O tipo penal do artigo 147 do Código Penal, ao definir o delito de ameaça, descreve que o mal prometido deve ser injusto e grave, ou seja, deve ser sério e verossímil. Logo, sem tais requisitos, o fato é atípico. A partir dessas considerações, a 6ª Turma do Superior Tribunal de Justiça, por unanimidade, concedeu Habeas Corpus e trancou a ação contra uma mulher acusada de contratar uma pessoa para promover rituais de feitiçaria com o objetivo de causar a morte de sete pessoas.
Relatora do HC, a ministra Laurita Vaz destacou que a ameaça “deve ter potencialidade de concretização, sob a perspectiva da ciência e do homem médio, situação também não demonstrada no caso”. A julgadora considerou nulas, “porquanto baseadas em fato atípico (ameaça)”, a instauração do inquérito policial, as medidas cautelares determinadas e a ação penal, na qual também foi imputado o crime do artigo 241-B da Lei 8.069/1990 (Estatuto da Criança e do Adolescente).
Um delegado é uma das vítimas da suposta ameaça, que dependeria das forças do além para se consumar. Foi ele quem pediu ao Poder Judiciário mandado de busca e apreensão para a residência da então investigada. Secretária municipal de Saúde de São Simão (GO), a acusada também teve quebrado, com autorização judicial, o sigilo dos dados armazenados em seu celular. Fotografias de uma adolescente em cenas pornográficas (delito previsto na regra do ECA) e dos supostos ameaçados foram extraídas do aparelho.

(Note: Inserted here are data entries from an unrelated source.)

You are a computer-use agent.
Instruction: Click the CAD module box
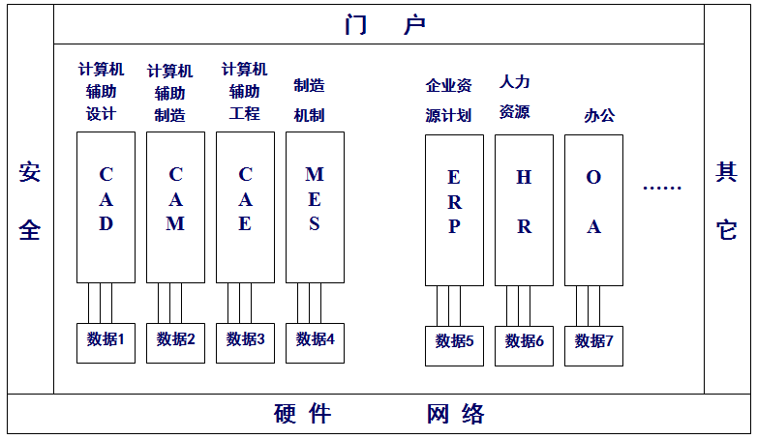pos(106,207)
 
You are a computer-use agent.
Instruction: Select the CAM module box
pos(175,207)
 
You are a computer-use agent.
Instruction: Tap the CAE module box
pos(245,207)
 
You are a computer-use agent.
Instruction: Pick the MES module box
pos(315,207)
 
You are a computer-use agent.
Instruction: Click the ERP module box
pos(454,210)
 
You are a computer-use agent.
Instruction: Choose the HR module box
pos(524,210)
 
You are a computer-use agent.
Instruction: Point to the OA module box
pos(593,210)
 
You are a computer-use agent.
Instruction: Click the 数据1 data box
pos(106,341)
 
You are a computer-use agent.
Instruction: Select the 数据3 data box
pos(245,341)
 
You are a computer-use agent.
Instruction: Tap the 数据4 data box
pos(315,341)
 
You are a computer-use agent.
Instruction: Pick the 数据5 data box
pos(454,344)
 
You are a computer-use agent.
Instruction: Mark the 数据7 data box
pos(593,344)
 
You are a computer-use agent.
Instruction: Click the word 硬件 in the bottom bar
pos(302,415)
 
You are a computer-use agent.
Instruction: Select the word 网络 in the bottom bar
pos(455,415)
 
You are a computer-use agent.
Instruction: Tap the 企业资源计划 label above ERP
pos(448,101)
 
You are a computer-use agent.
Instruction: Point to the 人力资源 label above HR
pos(515,97)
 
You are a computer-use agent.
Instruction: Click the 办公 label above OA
pos(599,116)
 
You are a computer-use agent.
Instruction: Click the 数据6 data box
pos(524,344)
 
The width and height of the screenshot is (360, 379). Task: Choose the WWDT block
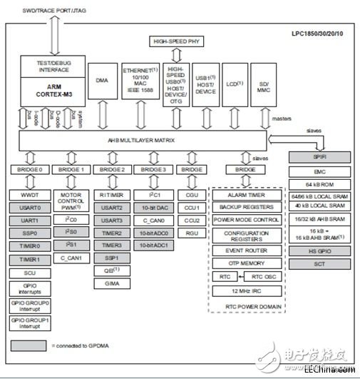pyautogui.click(x=28, y=194)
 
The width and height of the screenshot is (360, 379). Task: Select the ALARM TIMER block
pyautogui.click(x=247, y=194)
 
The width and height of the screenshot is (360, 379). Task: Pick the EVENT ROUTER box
pyautogui.click(x=247, y=251)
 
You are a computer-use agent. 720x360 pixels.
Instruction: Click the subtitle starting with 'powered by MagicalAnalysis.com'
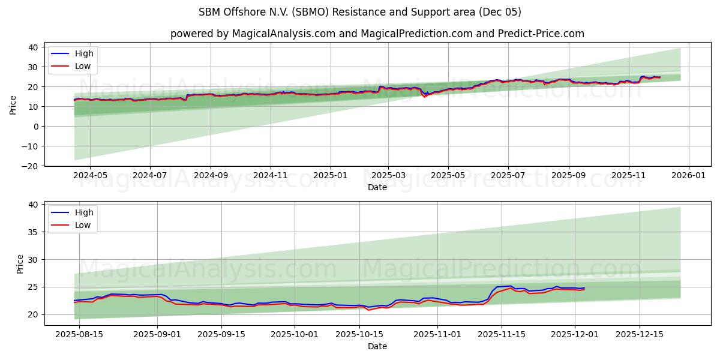pos(377,34)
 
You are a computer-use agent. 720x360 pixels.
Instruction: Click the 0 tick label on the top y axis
pos(35,126)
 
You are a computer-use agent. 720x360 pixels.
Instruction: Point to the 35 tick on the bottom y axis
pos(32,232)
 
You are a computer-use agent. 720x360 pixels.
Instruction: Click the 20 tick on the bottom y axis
pos(32,314)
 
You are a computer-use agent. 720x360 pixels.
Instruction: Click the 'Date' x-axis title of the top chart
pos(377,187)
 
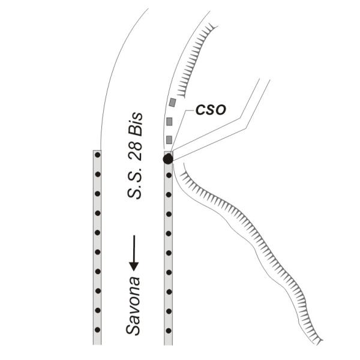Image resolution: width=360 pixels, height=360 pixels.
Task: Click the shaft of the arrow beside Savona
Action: [x=134, y=247]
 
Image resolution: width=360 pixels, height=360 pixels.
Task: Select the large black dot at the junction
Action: [x=168, y=158]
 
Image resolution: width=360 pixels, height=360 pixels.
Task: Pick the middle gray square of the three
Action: [x=169, y=121]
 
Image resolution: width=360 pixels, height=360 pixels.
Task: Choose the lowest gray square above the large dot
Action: [x=169, y=140]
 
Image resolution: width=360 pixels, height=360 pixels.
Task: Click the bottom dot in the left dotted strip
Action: [x=97, y=329]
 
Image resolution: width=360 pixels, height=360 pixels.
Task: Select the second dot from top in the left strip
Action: [x=97, y=175]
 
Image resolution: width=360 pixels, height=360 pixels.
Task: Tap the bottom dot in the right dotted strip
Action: [x=169, y=329]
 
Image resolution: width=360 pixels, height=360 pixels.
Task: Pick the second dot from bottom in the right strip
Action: [x=169, y=310]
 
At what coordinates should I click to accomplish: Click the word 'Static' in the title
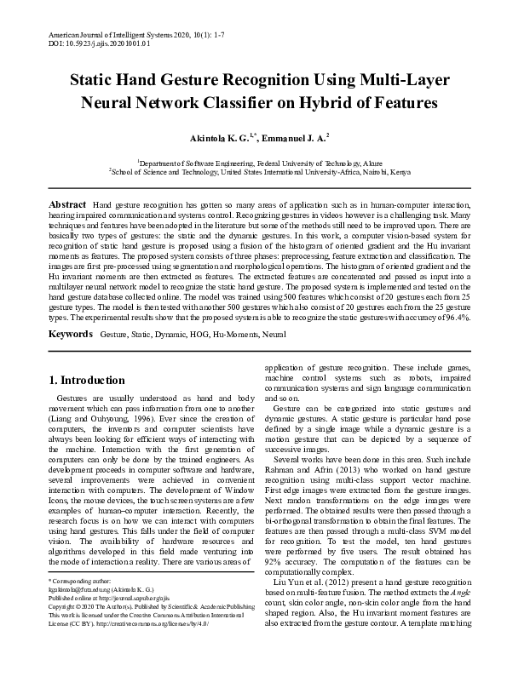94,82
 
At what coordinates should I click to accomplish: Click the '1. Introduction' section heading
87,380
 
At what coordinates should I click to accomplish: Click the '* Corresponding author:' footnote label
78,604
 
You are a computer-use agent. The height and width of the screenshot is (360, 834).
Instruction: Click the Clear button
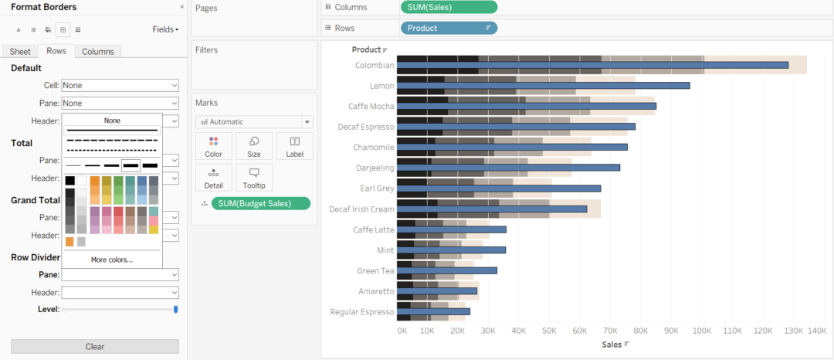(x=95, y=346)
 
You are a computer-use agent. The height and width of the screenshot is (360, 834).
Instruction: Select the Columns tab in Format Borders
(x=98, y=51)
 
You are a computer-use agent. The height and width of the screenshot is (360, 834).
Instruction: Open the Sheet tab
(x=20, y=51)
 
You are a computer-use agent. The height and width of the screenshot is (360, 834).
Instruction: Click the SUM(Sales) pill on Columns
(x=449, y=7)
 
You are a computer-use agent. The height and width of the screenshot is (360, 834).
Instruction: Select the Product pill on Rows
(x=449, y=28)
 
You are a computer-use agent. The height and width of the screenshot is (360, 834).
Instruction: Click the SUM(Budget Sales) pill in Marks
(x=260, y=203)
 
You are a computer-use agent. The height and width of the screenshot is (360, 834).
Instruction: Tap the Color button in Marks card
(x=214, y=146)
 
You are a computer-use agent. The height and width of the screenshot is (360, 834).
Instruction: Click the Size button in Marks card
(x=254, y=146)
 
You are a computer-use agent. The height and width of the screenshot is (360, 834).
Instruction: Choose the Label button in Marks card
(x=294, y=146)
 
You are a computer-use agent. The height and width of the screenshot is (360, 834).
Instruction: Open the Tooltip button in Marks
(x=254, y=178)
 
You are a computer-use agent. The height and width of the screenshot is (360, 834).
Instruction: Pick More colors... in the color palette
(x=112, y=260)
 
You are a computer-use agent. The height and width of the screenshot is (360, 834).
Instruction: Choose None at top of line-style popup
(x=113, y=121)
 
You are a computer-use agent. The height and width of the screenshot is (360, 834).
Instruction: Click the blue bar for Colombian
(x=592, y=65)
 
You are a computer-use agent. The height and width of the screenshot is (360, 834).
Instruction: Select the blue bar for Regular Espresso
(x=433, y=311)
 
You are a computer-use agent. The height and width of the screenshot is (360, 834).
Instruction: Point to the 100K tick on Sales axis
(x=701, y=331)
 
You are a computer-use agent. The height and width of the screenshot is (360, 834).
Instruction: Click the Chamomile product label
(x=374, y=147)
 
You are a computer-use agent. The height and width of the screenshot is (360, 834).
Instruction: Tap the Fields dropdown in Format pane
(x=165, y=29)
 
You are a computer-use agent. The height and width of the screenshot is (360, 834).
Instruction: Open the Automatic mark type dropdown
(x=254, y=121)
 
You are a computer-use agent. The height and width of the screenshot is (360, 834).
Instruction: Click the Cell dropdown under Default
(x=120, y=85)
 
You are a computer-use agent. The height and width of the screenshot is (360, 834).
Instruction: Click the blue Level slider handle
(x=176, y=309)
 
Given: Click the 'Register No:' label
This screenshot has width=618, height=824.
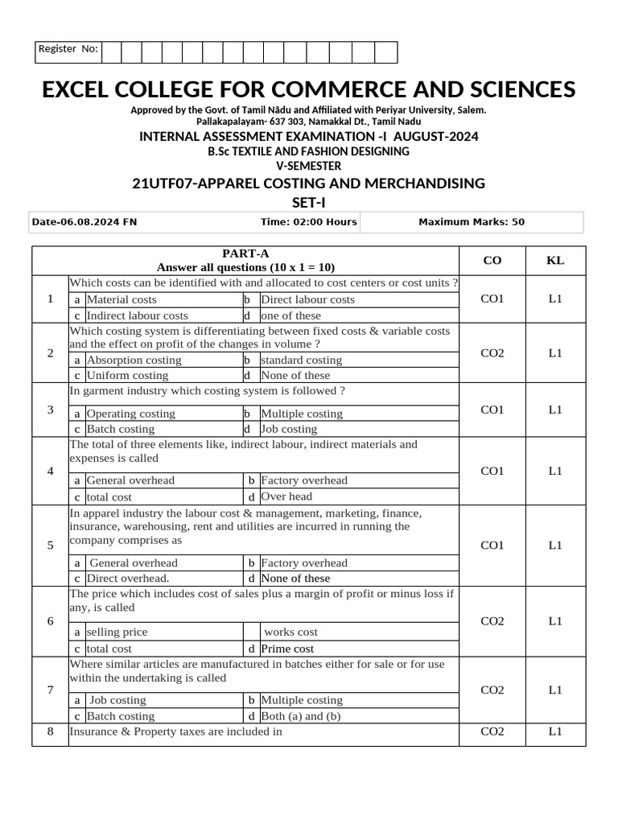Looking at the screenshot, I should (68, 50).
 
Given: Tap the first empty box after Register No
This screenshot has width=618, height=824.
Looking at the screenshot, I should (111, 52).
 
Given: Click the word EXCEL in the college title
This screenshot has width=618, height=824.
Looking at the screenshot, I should (88, 89).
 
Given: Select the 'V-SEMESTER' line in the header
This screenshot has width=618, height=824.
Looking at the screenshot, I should (308, 166).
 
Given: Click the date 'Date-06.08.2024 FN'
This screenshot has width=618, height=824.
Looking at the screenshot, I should (85, 222).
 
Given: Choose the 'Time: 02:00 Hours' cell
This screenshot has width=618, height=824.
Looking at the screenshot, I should (308, 222).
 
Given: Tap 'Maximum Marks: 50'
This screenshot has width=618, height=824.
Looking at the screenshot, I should (472, 222).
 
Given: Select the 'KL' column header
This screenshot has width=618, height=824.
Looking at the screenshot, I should (555, 260).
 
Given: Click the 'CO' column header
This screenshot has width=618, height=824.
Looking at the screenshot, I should (492, 260).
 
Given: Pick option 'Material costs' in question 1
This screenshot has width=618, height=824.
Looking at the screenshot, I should (122, 299).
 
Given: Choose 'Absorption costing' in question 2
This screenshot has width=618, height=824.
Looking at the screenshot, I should (134, 360).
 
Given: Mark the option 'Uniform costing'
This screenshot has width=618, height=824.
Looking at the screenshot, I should (127, 375).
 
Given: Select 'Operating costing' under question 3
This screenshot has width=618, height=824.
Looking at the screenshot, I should (130, 414).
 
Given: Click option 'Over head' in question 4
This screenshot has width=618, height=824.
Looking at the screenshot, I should (286, 496).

A revista feita na casa da ré também resultou na apreensão de diversos objetos a serem utilizados no ritual de feitiçaria, como cabeças de cera, pequenos caixões e um boneco vodu. Esses materiais teriam custado R$ 5 mil — quantia entregue pela acusada à mulher contratada para o trabalho espiritual. Além do delegado, figuram como vítimas das supostas ameaças um promotor de justiça, o presidente da Câmara Municipal de São Simão, um jornalista investigativo e mais três pessoas conhecidas na cidade.
Na decisão que recebeu a denúncia contra a secretária municipal, o juízo de primeiro grau suspendeu o exercício do cargo público ocupado pela ré. A defesa da secretária impetrou Habeas Corpus no Tribunal de Justiça de Goiás, que não vislumbrou ilegalidades nas medidas cautelares deferidas, no inquérito policial e na ação penal. Para o colegiado, “a existência de fato com feição penal envolvendo a suposta atuação da paciente em constrangimento ilegal contra diversas autoridades expõe justa causa”.
Parecer do MPF
A subprocuradora-geral da República Ana Borges Coelho Santos opinou pela concessão do Habeas Corpus impetrado no STJ para decretar a nulidade do inquérito policial e da ação penal, além de revogar a suspensão do exercício das funções públicas. A representante do Ministério Público Federal também sugeriu a expedição de ofício às Corregedorias da Polícia Civil e do Ministério Público de Goiás para a apuração de eventual infração disciplinar por parte de integrantes dessas instituições.
“O caso causa perplexidade, pois as circunstâncias fáticas e jurídicas existentes à época, se analisadas com a frieza e equilíbrio necessários, não permitiriam a instauração de inquérito policial, nem quiçá as gravosas medidas de busca e apreensão domiciliar, quebra do sigilo telefônico e suspensão do exercício das funções públicas”, justificou Ana Borges. Conforme a subprocuradora-geral, por mais reprovável que tenha sido a atitude da acusada sob o ponto de vista moral, a conduta descrita é irrelevante no âmbito penal.
A ministra Laurita Vaz acolheu o parecer do MPF e o seu voto foi seguido pelos ministros Sebastião Reis Júnior, Rogerio Schietti Cruz, Antonio Saldanha Palheiro e Jesuíno Rissato (desembargador convocado do TJ-DF). Para a 6ª Turma do STJ, não houve nenhuma menção no inquérito ou na ação a respeito da suposta intenção da ré de infundir temor, mas tão somente foi narrada a contratação de trabalho espiritual visando a “eliminar diversas pessoas”.